*Your task*: Copy out once more, exactly, the line with "Screen dimensions: 1288x747" and all the lines after it, up to the last line of the data.

****************************************

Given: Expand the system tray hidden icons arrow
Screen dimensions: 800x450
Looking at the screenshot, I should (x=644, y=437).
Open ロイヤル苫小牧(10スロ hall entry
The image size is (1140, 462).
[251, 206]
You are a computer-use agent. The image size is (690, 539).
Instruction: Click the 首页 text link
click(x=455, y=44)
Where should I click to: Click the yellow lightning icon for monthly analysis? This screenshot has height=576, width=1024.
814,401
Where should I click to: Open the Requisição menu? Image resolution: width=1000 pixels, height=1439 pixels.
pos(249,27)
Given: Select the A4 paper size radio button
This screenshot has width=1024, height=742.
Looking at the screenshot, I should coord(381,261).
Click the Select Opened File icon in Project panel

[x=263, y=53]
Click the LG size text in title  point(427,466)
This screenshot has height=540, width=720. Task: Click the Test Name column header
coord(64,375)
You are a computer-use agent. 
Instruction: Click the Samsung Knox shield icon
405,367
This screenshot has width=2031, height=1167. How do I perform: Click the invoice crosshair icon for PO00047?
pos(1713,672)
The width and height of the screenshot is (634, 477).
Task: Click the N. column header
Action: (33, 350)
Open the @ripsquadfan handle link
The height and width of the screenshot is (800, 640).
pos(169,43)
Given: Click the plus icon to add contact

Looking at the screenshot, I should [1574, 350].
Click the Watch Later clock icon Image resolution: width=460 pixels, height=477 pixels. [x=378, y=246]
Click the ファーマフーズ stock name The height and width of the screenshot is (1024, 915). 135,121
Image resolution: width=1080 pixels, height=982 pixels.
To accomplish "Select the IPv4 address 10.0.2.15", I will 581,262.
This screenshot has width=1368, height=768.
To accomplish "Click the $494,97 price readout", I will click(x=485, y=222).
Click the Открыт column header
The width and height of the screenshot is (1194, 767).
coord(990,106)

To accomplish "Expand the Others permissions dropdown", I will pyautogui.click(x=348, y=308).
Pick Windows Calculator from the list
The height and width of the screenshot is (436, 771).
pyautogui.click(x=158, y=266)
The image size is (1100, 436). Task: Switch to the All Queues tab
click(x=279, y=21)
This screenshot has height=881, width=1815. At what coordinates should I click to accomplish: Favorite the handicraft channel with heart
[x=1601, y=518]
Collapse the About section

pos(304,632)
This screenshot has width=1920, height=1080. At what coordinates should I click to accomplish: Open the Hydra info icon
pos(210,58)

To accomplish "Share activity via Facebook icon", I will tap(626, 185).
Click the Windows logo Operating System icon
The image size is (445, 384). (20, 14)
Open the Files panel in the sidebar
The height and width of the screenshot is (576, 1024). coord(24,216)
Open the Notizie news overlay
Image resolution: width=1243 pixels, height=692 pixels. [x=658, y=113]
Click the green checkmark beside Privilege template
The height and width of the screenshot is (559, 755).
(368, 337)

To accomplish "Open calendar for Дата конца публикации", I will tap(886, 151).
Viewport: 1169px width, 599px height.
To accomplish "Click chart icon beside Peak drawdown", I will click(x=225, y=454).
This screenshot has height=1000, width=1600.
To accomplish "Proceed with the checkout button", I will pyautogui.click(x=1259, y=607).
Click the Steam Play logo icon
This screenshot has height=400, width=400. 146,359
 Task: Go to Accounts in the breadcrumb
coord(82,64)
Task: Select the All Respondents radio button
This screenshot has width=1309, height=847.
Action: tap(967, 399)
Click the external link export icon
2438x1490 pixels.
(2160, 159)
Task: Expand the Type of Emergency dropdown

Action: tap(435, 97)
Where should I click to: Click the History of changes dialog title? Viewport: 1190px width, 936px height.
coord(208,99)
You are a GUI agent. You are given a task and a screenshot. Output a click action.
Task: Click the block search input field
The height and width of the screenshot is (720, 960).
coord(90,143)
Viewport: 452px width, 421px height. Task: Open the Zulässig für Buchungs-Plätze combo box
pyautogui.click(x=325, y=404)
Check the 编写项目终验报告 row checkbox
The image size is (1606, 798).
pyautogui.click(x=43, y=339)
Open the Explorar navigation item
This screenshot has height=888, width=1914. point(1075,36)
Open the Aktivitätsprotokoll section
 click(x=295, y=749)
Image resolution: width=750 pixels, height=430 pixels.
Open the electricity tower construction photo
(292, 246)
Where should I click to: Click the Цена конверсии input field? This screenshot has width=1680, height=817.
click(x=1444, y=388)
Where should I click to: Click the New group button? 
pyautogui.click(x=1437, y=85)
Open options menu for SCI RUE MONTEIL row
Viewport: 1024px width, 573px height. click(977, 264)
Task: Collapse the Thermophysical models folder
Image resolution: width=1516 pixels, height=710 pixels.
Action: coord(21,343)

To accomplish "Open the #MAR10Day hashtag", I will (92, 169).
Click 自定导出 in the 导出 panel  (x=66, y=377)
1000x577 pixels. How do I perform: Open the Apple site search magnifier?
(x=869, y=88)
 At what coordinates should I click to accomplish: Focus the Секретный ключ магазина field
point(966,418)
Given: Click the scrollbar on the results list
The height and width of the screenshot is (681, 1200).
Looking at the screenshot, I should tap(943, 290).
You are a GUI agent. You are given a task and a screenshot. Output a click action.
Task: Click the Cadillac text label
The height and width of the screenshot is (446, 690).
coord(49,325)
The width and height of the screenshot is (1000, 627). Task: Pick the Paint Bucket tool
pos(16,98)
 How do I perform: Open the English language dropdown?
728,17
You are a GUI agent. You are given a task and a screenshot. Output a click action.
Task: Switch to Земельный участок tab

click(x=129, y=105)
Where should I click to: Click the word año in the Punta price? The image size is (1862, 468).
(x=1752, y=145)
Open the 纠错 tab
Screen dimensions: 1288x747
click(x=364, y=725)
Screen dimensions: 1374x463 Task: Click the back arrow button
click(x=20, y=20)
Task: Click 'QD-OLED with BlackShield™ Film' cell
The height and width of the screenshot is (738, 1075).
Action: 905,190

****************************************

*Expected answer*:
Screen dimensions: 1288x747
click(x=364, y=725)
Screen dimensions: 1374x463 Task: Click the back arrow button
click(x=20, y=20)
Task: Click 'QD-OLED with BlackShield™ Film' cell
The height and width of the screenshot is (738, 1075).
Action: 905,190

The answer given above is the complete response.